Aquatic Species at Risk - Columbia Sculpin

Columbia Sculpin

Columbia Sculpin

SARA Status: Special Concern, Listed under SARA (2003) COSEWIC Status: Special Concern (2010)

Region: Southern British Columbia

Region: Southern British Columbia

Did You Know?

Columbia sculpin are most active at night, and can be difficult to observe in the day. Individuals do not move long distances; the species as a whole disperses slowly with reduced movement from stream to stream, resulting in genetic isolation of sub-populations.

Columbia sculpin reproduce in the spring from February to June, beginning at about two years of age. The males entice females with courtship displays and vocalizations. Females lay their egg clusters in nests built by males, or use existing cavities under rocks or other debris.

Description

The Columbia sculpin is a tiny freshwater fish reaching a maximum of 10 to 11 cm in length that can be found in southern British Columbia and the adjacent United States.
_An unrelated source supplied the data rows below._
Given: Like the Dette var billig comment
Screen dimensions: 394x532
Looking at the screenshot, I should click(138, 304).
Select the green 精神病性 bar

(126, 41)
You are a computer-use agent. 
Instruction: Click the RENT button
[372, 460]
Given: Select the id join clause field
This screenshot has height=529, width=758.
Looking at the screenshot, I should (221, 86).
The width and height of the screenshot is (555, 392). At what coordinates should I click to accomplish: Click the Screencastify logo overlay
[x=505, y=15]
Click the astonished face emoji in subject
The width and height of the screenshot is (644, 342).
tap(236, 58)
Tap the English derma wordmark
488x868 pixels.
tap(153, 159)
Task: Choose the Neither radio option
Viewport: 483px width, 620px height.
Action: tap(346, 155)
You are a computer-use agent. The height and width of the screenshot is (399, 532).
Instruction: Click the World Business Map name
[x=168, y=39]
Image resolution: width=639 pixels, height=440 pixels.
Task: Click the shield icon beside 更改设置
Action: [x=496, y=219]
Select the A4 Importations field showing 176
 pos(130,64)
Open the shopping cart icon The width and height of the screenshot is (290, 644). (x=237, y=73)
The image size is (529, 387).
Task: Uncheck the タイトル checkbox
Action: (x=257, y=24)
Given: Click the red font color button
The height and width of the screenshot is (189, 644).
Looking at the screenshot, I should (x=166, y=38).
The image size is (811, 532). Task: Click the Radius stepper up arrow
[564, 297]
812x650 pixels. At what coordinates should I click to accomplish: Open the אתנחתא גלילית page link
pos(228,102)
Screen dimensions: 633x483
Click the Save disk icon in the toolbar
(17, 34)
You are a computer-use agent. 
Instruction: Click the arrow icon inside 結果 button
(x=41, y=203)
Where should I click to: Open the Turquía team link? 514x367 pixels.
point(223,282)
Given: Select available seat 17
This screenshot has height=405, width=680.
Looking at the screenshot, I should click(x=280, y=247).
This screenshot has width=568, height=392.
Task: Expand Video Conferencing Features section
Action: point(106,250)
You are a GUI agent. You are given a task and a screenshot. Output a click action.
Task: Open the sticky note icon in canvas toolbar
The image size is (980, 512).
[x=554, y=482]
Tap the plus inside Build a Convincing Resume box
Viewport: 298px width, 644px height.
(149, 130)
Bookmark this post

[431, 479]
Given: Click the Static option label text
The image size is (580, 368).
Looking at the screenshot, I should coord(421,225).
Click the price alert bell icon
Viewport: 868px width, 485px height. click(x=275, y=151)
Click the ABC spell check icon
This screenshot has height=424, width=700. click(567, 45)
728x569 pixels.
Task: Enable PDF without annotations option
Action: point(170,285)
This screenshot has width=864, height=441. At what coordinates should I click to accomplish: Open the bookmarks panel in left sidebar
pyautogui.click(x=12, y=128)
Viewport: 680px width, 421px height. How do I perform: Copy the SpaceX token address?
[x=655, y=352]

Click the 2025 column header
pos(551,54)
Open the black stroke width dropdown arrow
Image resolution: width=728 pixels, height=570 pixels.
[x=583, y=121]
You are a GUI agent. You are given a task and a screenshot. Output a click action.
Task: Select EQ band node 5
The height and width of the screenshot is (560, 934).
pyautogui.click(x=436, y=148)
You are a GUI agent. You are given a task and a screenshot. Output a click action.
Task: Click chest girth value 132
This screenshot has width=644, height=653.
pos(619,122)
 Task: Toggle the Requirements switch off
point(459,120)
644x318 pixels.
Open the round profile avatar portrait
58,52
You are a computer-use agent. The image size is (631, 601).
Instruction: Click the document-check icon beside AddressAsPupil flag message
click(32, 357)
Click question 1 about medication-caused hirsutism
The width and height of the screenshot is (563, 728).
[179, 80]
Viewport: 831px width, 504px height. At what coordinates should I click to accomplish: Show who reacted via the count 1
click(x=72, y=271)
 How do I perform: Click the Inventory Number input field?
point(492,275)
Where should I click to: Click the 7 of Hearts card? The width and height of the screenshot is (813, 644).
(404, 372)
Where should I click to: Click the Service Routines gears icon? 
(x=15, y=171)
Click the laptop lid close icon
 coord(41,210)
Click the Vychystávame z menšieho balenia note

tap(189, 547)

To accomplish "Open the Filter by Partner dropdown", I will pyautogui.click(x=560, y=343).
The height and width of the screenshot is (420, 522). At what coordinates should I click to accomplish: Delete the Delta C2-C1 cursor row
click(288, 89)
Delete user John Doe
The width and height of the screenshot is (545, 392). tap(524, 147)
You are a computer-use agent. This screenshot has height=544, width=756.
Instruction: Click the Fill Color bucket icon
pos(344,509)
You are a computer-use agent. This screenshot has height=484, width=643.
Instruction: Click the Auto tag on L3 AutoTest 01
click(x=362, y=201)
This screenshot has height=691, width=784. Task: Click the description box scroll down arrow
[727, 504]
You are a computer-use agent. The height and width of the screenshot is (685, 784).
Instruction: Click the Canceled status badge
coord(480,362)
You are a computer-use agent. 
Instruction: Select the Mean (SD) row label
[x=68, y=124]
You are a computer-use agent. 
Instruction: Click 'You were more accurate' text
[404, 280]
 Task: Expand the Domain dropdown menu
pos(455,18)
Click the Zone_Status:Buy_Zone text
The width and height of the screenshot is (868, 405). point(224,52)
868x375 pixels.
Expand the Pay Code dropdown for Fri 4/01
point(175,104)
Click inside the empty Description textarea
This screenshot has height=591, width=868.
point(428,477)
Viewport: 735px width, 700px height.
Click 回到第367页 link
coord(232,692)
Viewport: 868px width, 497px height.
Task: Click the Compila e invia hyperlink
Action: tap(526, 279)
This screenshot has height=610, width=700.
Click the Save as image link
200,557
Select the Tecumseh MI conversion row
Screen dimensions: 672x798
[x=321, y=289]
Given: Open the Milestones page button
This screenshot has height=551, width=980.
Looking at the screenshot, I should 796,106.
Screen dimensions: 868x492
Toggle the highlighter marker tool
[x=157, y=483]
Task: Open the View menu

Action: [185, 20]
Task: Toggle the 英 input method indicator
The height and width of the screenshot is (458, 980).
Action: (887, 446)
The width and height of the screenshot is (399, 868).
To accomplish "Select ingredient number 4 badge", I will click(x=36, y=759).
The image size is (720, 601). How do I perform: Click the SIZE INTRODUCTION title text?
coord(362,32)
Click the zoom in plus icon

It is a typically shaped sculpin, with a large head and a heavy body that tapers down to become relatively narrow near the tail fin. It has dark mottling on the fins, tail and body and usually has 3 distinct bars, which extend from under the soft dorsal fin to about halfway down the body.

Habitat

The Columbia sculpin is generally known to inhabit rocky riffle habitats in large rivers and their tributary streams.

Threats

Limited amounts of suitable habitat, competition from other sculpin species, and fluctuations in water temperature, flow, and quality are some of the threats that have contributed to this species’ classification of “Special Concern.”

Dams have also eliminated suitable habitats in some areas. Agriculture, mining, logging, pollution from lumber mills, sewage treatment facilities, and other types of human disturbance have had detrimental effects. In the past, lake poisoning programs exterminated the species in some areas all together .

How Can You Help?

  • Prevent pollution: Avoid polluting streams, lakes and rivers with garbage, fuel, pesticides or other contaminants. Remember that much of what you pour into your drains will ultimately make it to rivers and lakes.

  • Keep beaches clean: Always put trash in trash cans, especially near rivers, lakes and beaches.

  • Recyle and reuse: Help reduce waste by recycling or reusing plastic and paper goods.

  • Participate in community consultations: Get involved in Community Working Groups or visit www.pac.dfo-mpo.gc.ca/saraconsultations

  • Volunteer: This may include participating on committees, attending meetings, assisting at educational outreach events, distributing outreach materials, getting involved with a conservation organization, or just simply telling a neighbour or a friend about this species.

The Columbia sculpin will get the protection it needs only if all Canadians work together to reduce threats. Find out more about the Columbia sculpin and be aware of human-induced threats. Do your best to reduce these threats and better protect the habitat of this species at risk by getting involved with the Habitat Stewardship Program for Species at Risk (HSP) or another conservation organization.

Further Information:

In Canada, this species is endemic to the Columbia River mainstem and tributaries downstream of the Arrow Lakes in British Columbia. Abundance and distribution trends are not known in Canada.

Fisheries and Oceans Canada and the Province of British Columbia are currently developing a management plan for the Columbia sculpin. The document’s purpose is to set goals and objectives for maintaining sustainable population levels of this species.

Sculpin studies have been mandated under the Columbia Water Use Plan and results will be included in decisions around water management. The Columbia sculpin is also included within the South Okanagan - Similkameen Conservation Program multi-species association.